Open source with free custom implementation
SLMs are seeing increasing adoption because they can be fine-tuned or tailored to specific tasks, and “sometimes perform as well as much larger LLMs on narrow tasks,” says Dhiraj Nambiar, CEO of AI prototype developer Newtuple Technologies.
For example, there is SLM, which “performs very well” on OCR-type tasks or text-to-SQL tasks. “Some of the open source ones show similar performance to LLM,” Nambiar added.
IDC’s Joti also says that the most popular SLMs today are actually open source. The major open source SLMs are:
- Meta Rama 3
- Microsoft Pie-3
- Google Gemma
- Mitral AI Mixtral8x7B
- Apple OpenELM
The most popular commercial SLMs are:
- Deep Seek AI Coder_
- Microsoft Pie-2
- Microsoft Orca-2
“These models are typically used within a specific organization or are provided as part of a commercial service, providing advanced capabilities while maintaining control over deployment and usage,” Joti explained.
AI models infer from inputs the outputs they will produce, such as predictions, content, recommendations, or decisions that can affect physical or virtual environments. Different AI systems have different levels of autonomy and adaptability after deployment.

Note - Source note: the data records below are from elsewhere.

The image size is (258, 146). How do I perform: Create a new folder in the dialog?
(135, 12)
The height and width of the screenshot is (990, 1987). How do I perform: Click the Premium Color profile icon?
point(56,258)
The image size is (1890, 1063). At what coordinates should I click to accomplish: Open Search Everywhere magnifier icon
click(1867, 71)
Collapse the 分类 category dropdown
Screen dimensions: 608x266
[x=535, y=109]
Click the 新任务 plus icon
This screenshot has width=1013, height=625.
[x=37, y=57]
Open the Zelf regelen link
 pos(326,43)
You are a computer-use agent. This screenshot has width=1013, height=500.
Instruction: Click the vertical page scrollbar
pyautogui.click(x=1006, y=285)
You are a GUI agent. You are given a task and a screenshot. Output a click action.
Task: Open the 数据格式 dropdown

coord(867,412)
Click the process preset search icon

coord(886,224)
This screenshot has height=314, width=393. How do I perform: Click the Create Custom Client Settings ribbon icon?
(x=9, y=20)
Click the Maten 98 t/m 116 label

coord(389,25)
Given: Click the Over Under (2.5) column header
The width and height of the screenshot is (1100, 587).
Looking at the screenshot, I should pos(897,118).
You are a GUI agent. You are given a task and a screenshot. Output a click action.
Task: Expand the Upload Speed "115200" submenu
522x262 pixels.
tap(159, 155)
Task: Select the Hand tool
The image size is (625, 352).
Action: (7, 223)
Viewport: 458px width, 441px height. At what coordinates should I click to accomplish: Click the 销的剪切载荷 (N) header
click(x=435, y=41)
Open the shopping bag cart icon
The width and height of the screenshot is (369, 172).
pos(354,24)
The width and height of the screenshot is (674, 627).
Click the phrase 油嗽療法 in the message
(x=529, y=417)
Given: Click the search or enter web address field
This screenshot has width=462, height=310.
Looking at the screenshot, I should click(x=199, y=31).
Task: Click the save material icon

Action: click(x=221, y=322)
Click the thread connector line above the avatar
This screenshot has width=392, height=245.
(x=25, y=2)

In simple terms, SLM is a lightweight generative AI model. “Small” here refers to the size of the model’s neural network, the number of parameters, and the amount of data it is trained on, according to Rosemary Thomas, a senior technical fellow at Version 1’s AI Lab, a management consulting and software development firm. Thomas says that while some SLM implementations require significant compute and memory resources, there are SLMs that run on a single GPU and have as many as 5 billion parameters, including Google’s Gemini Nano, Microsoft’s Orca-2-7b and Orca-2-13b, and Mehta’s Rama-2-13b.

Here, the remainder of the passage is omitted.